Hole-Injecting Layer

The hole-injecting layer is a layer containing a substance having a high hole-injecting property. As such substances having a high hole-injecting property, molybdenum oxide, titanium oxide, vanadium oxide, rhenium oxide, ruthenium oxide, chromium oxide, zirconium oxide, hafnium oxide, tantalum oxide, silver oxide, tungsten oxide, manganese oxide, an aromatic amine compound, or a polymer compound (oligomers, dendrimers, polymers, etc.) can be given.

Hole-Transporting Layer

The hole-transporting layer is a layer containing a substance having a high hole-transporting property. For the hole-transporting layer, an aromatic amine compound, a carbazole derivative, an anthracene derivative, or the like can be used, in addition to the first and second hole-transporting materials. Polymer compounds such as poly(N-vinylcarbazole) (abbreviation: PVK) and poly(4-vinyltriphenylamine) (abbreviation: PVTPA) can also be used. However, a substance other than the above-described substances may be used as long as the substance has a higher transporting property of holes rather than electrons. It should be noted that the layer containing the substance having a high hole-transporting property may be not only a single layer, but also a stacked layer composed of two or more layers formed of the above-described substances.

Guest Material for Emitting Layer

The emitting layer is a layer containing a substance having a high emitting property, and can be formed by the use of various materials. For example, as the substances having a high emitting property, a fluorescent compound which emits fluorescence and a phosphorescent compound which emits phosphorescence can be used. The fluorescent compound is a compound which can emit from a singlet excited state, and the phosphorescent compound is a compound which can emit from a triplet excited state.

As a blue fluorescent emitting material which can be used for an emitting layer, pyrene derivatives, styrylamine derivatives, chrysene derivatives, fluoranthene derivatives, fluorene derivatives, diamine derivatives, triarylamine derivatives, and the like can be used. As a green fluorescent emitting material which can be used for an emitting layer, aromatic amine derivatives and the like can be used. As a red fluorescent emitting material which can be used for an emitting layer, tetracene derivatives, diamine derivatives and the like can be used.

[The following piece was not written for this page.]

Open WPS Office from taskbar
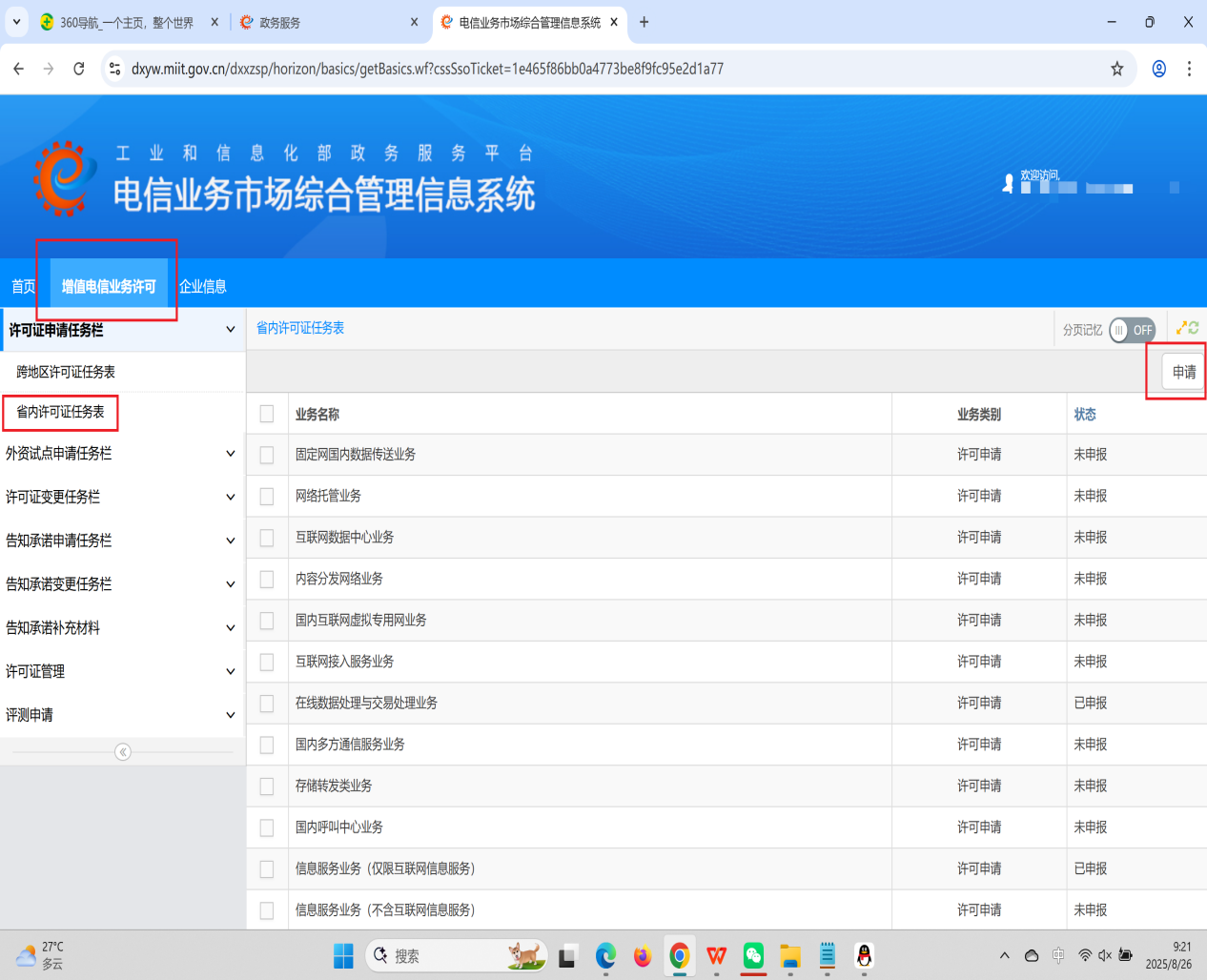1207x980 pixels. [716, 955]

As a blue phosphorescent emitting material which can be used for an emitting layer, metal complexes such as iridium complexes, osmium complexes, platinum complexes and the like are used. As a green phosphorescent emitting material which can be used for an emitting layer, iridium complexes and the like are used. As a red phosphorescent emitting material which can be used for an emitting layer, metal complexes such as iridium complexes, platinum complexes, terbium complexes, europium complexes and the like are used.

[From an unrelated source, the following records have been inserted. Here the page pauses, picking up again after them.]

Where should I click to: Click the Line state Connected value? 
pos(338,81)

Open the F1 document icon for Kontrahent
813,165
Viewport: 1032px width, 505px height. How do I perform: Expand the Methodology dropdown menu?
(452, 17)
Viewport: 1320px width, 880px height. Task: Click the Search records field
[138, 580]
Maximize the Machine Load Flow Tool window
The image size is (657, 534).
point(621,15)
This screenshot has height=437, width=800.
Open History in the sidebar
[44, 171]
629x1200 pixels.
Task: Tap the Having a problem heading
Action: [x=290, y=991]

Host Material for Emitting Layer

The emitting layer may have a constitution in which the above-mentioned substance having a high emitting property (guest material) is dispersed in the other substance (host material). As the substances which disperse the substance having a high emitting property in the emitting layer, a variety of substances can be used. It is preferable to use a substance having a higher lowest unoccupied orbital level (LUMO level) and a lower highest occupied orbital level (HOMO level) than those of the substance having a high emitting property.

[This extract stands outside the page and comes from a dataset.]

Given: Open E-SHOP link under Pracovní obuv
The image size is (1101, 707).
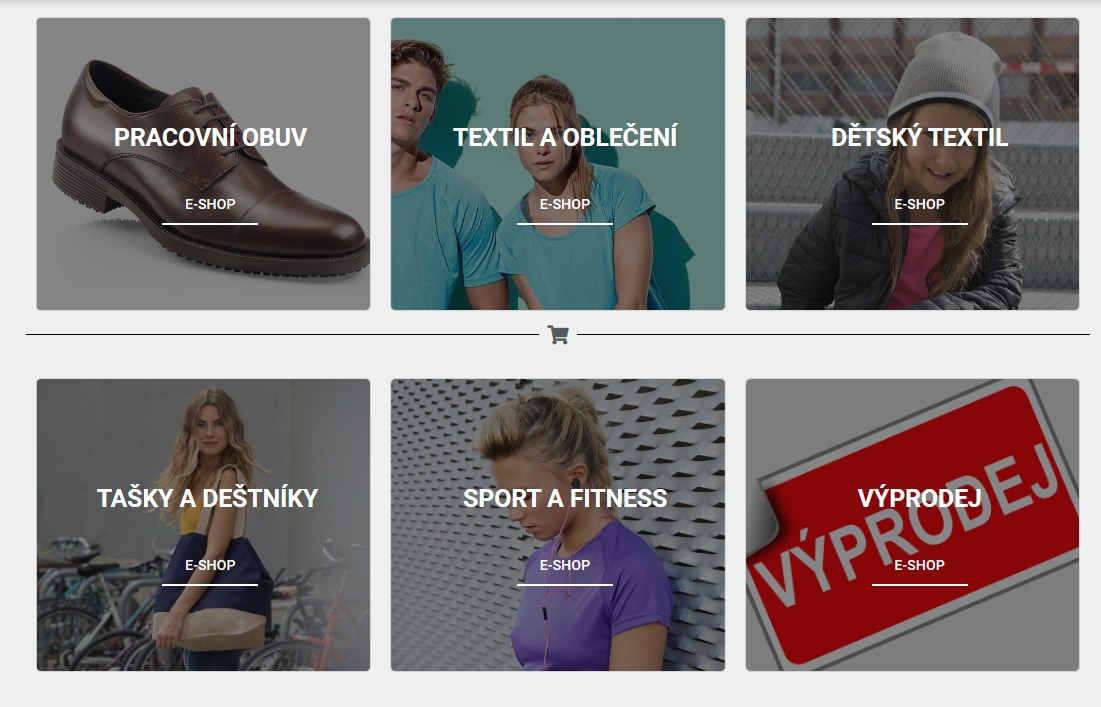Looking at the screenshot, I should click(x=210, y=204).
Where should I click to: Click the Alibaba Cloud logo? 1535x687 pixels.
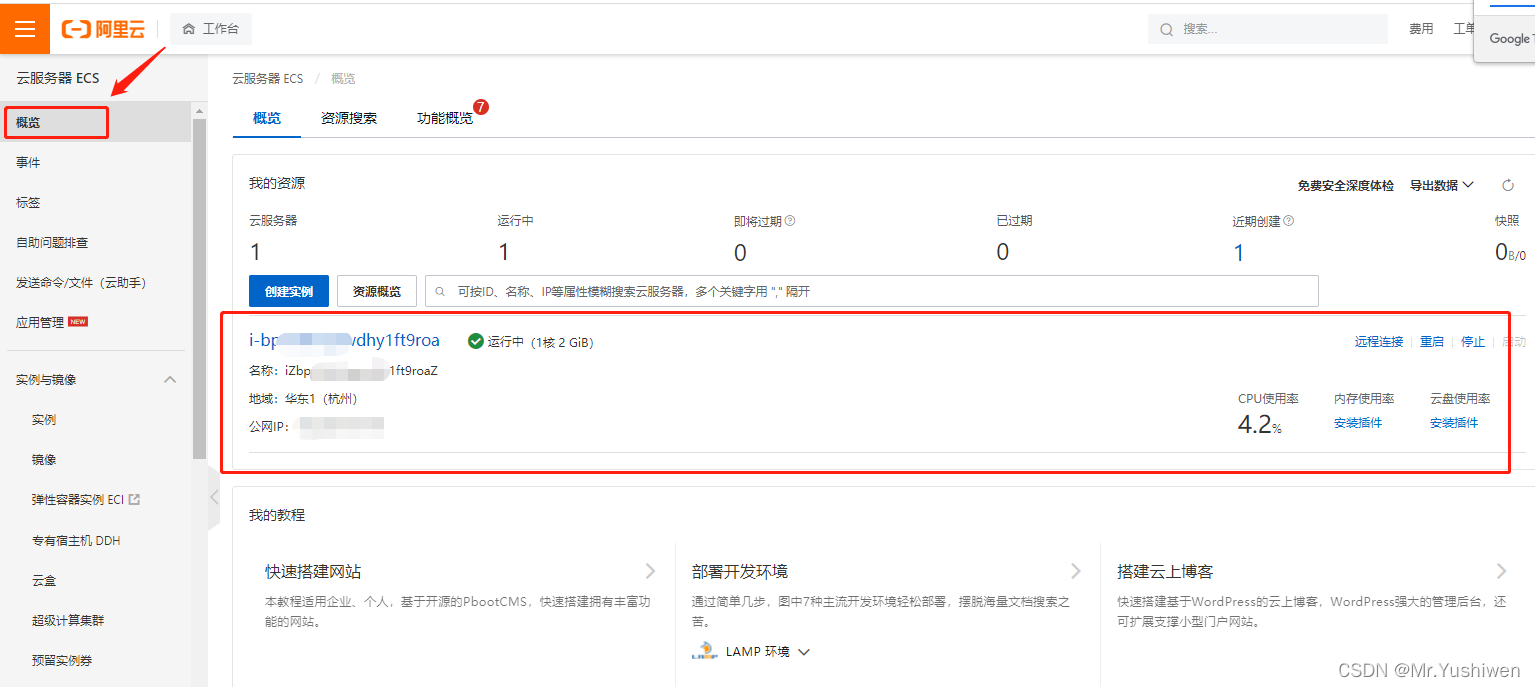tap(103, 28)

As such materials (host material) for dispersing the substance having a high emitting property, 1) metal complexes such as an aluminum complex, a beryllium complex, and a zinc complex, 2) heterocyclic compounds such as an oxadiazole derivative, a benzimidazole derivative, and a phenanthroline derivative, 3) fused aromatic compounds such as a carbazole derivative, an anthracene derivative, a phenanthrene derivative, a pyrene derivative, and a chrysene derivative, 3) aromatic amine compounds such as a triarylamine derivative, and a fused polycyclic aromatic amine derivative, and the like are used.

Electron-Transporting Layer

The electron-transporting layer is a layer containing a substance having a high electron-transporting property. For the electron-transporting layer, 1) metal complexes such as an aluminum complex, a beryllium complex, and a zinc complex; 2) heteroaromatic complexes such as an imidazole derivative, a benzimidazole derivative, an azine derivative, a carbazole derivative, and a phenanthroline derivative; and 3) polymer compounds can be used.

Electron-Injecting Layer

The electron-injecting layer is a layer containing a substance having a high electron-injecting property. For the electron-injecting layer, compounds which can be used in the electron-transporting layer described above, lithium (Li), ytterbium (Yb), lithium fluoride (LiF), cesium fluoride (CsF), calcium fluoride (CaF₂), metal complex compounds such as 8-hydroxyquinolinolato-lithium (Liq), alkali metals, alkaline earth metals and compounds thereof such as lithium oxide (LiO_x) can be used.

Cathode

For the cathode, metals, alloys, electrically conductive compounds, mixtures thereof, and the like having a small work function (specifically, 3.8 eV or lower) are preferably used. Specific examples of such cathode materials include elements belonging to Group 1 or Group 2 of the Periodic Table of the Elements, i.e., alkali metals such as lithium (Li) and cesium (Cs), alkaline earth metals such as magnesium (Mg), calcium (Ca) and strontium (Sr), and alloys containing these metals (e.g., MgAg and AlLi); rare earth metals such as europium (Eu) and ytterbium (Yb), and alloys containing these metals.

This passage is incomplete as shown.